----- Übungstext -----

Sonntag, 5. Oktober 2025

Germania von Gilbers, Harald


 1944 in Berlin, ist der jüdische Oppenheimer auf der Jagd nach einem Serienmörder. Frauen werden auf bestialische Art getötet und stets vor Denkmälern des ersten Weltkriegs drapiert. 


Er wird von parteitreuen Exkollegen, inkognito, in seinem Beruf zurückgeholt. Während seiner Ermittlungen geriet er stets in Konflikt mit den herrschenden Regime und seiner Herkunft. 

Super viel Spannung bis zur letzten Seite.

Von mir gibt es eine klare Leseempfehlung. ⭐️⭐️⭐️⭐️⭐️

Klappentext:

Berlin, 1944. Die Stadt liegt in Trümmern, und es steht allgemein nicht gut um das Deutsche Reich, doch die Tötungsmaschinerie läuft unverdrossen weiter. Für den Juden Richard Oppenheimer, einst ein extrem erfolgreicher Ermittler bei der Berliner Mordkommission, geht es ums pure Überleben. Als ein Serienmörder eine unheimliche Mordserie startet, zwingt die Not – die meisten Kommissare sind an der Front – den SS-Hauptsturmführer Vogler dazu, Oppenheimer zur Unterstützung zu holen.

----- Bereitgestellte Auflistung -----

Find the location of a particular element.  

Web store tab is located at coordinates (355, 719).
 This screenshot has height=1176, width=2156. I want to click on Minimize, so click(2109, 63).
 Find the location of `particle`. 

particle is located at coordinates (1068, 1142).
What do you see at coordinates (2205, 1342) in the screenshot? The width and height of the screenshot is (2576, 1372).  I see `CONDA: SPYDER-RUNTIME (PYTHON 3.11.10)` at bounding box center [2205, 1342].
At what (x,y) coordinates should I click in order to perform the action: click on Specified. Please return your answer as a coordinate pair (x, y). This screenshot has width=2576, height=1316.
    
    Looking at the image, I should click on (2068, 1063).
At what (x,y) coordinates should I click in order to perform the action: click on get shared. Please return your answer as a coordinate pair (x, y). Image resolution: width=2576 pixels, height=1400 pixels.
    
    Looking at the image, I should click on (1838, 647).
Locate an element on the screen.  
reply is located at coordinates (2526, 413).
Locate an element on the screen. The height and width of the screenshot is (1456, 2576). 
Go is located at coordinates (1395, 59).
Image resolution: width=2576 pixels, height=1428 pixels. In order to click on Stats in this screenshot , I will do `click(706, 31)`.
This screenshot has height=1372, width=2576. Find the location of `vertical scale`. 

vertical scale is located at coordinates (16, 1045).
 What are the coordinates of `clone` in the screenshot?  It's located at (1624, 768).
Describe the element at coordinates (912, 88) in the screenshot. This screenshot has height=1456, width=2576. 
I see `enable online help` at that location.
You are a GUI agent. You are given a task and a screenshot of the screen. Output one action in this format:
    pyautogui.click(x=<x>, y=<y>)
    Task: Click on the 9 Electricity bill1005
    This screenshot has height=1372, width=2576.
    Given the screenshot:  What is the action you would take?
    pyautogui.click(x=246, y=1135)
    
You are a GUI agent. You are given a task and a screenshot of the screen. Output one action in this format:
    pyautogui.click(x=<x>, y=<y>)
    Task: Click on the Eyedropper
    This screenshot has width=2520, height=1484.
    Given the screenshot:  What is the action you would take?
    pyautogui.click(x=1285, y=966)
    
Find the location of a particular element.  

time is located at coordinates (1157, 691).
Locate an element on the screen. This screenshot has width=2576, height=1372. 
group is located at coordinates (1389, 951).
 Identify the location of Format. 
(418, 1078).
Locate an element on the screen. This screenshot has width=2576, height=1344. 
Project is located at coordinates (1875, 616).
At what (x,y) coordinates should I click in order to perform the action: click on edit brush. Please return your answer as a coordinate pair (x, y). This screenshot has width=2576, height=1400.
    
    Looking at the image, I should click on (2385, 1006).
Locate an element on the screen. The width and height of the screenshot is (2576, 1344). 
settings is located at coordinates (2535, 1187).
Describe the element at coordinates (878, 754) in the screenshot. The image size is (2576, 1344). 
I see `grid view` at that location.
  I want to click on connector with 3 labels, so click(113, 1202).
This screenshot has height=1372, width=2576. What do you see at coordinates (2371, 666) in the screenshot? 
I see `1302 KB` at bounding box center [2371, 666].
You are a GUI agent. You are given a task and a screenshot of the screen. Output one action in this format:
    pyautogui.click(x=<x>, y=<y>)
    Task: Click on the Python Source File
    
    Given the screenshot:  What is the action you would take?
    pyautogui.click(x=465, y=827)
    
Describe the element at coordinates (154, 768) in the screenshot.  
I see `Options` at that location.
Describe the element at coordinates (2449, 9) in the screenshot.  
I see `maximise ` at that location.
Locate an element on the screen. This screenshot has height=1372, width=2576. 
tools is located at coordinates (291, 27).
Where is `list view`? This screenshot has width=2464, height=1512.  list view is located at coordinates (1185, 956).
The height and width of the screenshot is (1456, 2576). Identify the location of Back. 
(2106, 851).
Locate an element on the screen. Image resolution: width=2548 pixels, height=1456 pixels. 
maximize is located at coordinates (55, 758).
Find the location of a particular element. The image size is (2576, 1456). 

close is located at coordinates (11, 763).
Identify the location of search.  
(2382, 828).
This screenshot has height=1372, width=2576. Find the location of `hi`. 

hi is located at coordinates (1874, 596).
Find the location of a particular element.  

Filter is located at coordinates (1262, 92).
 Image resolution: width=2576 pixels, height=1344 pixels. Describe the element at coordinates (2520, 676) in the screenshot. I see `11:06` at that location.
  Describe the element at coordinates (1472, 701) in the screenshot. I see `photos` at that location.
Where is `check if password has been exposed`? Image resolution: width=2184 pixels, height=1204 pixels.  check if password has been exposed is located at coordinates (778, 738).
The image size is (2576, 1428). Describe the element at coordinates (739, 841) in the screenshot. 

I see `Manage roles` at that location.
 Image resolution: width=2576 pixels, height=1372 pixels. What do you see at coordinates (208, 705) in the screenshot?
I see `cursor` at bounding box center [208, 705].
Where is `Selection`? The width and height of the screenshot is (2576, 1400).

-----

* **Auszuführende Schritte**
a) Vor welchen Denkmälern werden die getöteten Frauen laut der Buchbesprechung zu „Germania“ drapiert?
b) Führen Sie die Buchbesprechung zu „Germania“ im Anschluss an ihren letzten Satz fort.
Die Auflistung ist eigenständiges Material und gehört nicht zur Buchbesprechung.

* **Lösungen**
a) Vor Denkmälern des Ersten Weltkriegs.

b)
Richard Oppenheimer sieht hierin eine Chance: Bewährt er sich, kann er mit Voglers Fürsprache möglicherweise der allgegenwärtigen Gefahr der Deportation entgehen. Andererseits könnte der Hauptsturmführer auch beschließen, ihn noch schneller zu beseitigen. Denn Oppenheimers Ermittlungen führen ihn tief in eine nationalsozialistische Welt, die weiß, dass ihre Tage gezählt sind, und zu Menschen, die ihre bis dahin erworbenen Privilegien sichern und ihre Pfründe verteidigen wollen.